# ABOUT THIS TASK:
Look down the entries below and report how many lines hold the string "label"; write nothing else.

# PROVIDED ENTRIES:
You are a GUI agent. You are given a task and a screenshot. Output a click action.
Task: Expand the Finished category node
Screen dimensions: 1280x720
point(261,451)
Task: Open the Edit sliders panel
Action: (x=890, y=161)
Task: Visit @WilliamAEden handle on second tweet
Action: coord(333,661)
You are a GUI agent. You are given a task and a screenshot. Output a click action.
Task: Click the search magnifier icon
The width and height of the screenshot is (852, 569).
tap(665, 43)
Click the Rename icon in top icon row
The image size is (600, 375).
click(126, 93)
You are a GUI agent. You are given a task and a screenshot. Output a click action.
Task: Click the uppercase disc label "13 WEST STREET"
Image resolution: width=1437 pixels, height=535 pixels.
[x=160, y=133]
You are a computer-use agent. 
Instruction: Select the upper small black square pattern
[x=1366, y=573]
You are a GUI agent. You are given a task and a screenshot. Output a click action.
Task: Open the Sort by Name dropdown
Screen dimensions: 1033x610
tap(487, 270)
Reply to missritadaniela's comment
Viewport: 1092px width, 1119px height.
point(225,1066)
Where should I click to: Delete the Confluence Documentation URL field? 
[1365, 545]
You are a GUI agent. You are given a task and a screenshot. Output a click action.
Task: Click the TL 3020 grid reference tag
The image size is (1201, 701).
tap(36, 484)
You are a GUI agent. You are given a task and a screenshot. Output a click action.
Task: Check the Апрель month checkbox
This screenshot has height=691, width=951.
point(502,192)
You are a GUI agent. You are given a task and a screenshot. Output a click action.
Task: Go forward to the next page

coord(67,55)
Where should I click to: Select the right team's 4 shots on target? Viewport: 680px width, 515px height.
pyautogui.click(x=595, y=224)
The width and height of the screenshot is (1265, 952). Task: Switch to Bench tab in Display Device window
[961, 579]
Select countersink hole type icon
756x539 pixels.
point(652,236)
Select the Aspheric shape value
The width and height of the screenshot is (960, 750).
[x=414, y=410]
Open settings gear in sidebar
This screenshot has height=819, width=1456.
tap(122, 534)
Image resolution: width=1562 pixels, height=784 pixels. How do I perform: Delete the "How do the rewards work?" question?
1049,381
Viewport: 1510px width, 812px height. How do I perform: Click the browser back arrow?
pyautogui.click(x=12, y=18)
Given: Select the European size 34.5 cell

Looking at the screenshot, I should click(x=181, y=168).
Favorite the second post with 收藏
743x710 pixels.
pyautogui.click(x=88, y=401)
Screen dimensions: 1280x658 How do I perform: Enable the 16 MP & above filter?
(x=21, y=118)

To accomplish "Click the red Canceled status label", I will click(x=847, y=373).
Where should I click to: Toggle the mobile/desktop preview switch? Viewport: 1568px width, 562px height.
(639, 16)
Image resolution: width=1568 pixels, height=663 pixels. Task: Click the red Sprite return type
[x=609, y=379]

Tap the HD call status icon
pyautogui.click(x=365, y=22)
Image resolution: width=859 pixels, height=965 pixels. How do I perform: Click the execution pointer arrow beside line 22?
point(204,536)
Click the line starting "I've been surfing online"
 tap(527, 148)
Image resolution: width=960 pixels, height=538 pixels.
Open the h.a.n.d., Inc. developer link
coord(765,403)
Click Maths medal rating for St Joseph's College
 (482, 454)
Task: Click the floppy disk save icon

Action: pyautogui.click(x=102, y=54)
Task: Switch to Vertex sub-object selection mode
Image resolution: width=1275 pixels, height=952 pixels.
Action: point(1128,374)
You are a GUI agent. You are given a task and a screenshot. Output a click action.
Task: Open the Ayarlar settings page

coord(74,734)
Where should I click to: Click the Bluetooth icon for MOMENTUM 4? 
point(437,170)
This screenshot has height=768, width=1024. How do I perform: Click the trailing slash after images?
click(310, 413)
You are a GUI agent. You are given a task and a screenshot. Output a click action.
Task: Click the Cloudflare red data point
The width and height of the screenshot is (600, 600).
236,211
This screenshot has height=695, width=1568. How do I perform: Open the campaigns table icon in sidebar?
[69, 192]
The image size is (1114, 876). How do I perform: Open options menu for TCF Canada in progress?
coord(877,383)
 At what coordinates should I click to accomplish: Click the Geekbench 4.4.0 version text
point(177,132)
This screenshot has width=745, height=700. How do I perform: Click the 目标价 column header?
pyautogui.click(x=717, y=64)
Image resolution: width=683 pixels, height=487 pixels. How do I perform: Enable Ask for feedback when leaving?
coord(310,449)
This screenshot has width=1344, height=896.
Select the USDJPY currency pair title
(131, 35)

# EXPECTED OUTPUT:
2